My name is Melissa and I have had Systemic Scleroderma since the age of three. Systemic scleroderma is an autoimmune disorder that affects the skin and internal organs. Autoimmune disorders occur when the immune system malfunctions and attacks the body’s own tissues and organs. The word “scleroderma” means hard skin in Greek, and the condition is characterized by the buildup of scar tissue (fibrosis) in the skin and other organs. The condition is also called systemic sclerosis because the fibrosis can affect organs other than the skin. Fibrosis is due to the excess production of a tough protein called collagen, which normally strengthens and supports connective tissues throughout the body.
At the time of my Systemic Scleroderma diagnosis, I was the only known childhood case in Canada. My parents were told that I would not live to see my teens. Yet, here I am today – a 36 year-old pharmacy student with no signs of slowing down. The longer I live, the more challenges I have had to face with respect to my illness, but I have an amazing team of doctors behind me and an inspiring goal ahead of me.

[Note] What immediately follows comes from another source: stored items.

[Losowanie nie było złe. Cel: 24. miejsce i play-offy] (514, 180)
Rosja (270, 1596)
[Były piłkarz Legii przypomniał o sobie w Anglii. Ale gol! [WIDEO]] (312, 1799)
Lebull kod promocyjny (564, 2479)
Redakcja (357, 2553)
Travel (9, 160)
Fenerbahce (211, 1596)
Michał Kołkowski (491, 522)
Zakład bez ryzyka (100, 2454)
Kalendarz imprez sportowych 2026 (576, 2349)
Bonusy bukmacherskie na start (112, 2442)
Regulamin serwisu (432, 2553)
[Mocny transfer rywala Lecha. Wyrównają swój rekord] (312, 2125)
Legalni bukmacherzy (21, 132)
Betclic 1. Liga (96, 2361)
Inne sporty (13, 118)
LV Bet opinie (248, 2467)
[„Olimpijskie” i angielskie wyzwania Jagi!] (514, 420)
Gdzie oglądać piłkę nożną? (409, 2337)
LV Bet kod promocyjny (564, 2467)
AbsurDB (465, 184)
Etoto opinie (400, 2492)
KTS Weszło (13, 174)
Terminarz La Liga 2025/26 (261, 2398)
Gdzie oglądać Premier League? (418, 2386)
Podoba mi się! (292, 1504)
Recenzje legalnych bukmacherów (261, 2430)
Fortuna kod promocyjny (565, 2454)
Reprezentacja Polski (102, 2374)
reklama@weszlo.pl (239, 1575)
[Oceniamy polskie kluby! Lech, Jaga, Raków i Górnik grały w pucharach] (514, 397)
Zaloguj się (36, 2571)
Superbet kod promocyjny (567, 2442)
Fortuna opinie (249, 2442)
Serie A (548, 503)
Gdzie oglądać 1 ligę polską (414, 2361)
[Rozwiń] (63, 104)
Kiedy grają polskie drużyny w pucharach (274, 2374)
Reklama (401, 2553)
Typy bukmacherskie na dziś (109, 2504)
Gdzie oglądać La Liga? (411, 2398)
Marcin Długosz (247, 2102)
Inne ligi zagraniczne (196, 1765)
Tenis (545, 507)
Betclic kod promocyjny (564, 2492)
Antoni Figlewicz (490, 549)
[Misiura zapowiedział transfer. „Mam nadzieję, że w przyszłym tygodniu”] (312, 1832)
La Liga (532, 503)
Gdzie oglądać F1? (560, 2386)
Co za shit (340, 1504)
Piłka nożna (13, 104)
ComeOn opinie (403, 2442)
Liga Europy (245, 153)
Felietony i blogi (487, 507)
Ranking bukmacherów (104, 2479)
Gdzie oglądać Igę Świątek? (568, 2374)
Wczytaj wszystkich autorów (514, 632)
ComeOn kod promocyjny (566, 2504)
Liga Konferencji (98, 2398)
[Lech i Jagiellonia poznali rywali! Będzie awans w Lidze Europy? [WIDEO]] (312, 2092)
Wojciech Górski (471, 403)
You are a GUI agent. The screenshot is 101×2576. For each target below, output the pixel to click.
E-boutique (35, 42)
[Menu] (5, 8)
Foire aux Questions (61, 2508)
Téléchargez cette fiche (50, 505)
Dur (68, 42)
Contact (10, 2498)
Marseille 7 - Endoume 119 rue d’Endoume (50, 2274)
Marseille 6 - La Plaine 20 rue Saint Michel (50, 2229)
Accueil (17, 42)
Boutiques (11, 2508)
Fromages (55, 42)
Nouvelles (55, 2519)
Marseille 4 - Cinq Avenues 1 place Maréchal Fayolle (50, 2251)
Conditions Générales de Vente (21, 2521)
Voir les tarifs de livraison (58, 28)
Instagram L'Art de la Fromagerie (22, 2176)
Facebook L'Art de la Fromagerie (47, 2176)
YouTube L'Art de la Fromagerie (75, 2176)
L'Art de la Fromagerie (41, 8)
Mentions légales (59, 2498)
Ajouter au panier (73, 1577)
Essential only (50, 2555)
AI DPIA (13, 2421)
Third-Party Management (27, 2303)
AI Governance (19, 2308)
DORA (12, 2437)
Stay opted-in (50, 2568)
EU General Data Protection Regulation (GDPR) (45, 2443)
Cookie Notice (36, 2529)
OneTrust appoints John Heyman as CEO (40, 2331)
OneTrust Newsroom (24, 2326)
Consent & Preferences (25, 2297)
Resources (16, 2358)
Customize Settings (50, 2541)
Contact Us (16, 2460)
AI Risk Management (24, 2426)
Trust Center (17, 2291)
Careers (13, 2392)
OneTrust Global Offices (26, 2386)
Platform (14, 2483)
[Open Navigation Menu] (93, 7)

I think we have a great many lessons to learn from the thousands of children who live with illness each and every day.
My long-term plan is to become a Pharmacy Doctor and work in Pediatrics. I am able to use my illness as an opportunity to educate medical students and pharmacy students, as I believe patients our best educators.I choose not to focus on the painful, challenging aspects of my illness but instead the great gifts that it has given me throughout my life; perspective, knowledge, inspiration, appreciation and most of all HOPE.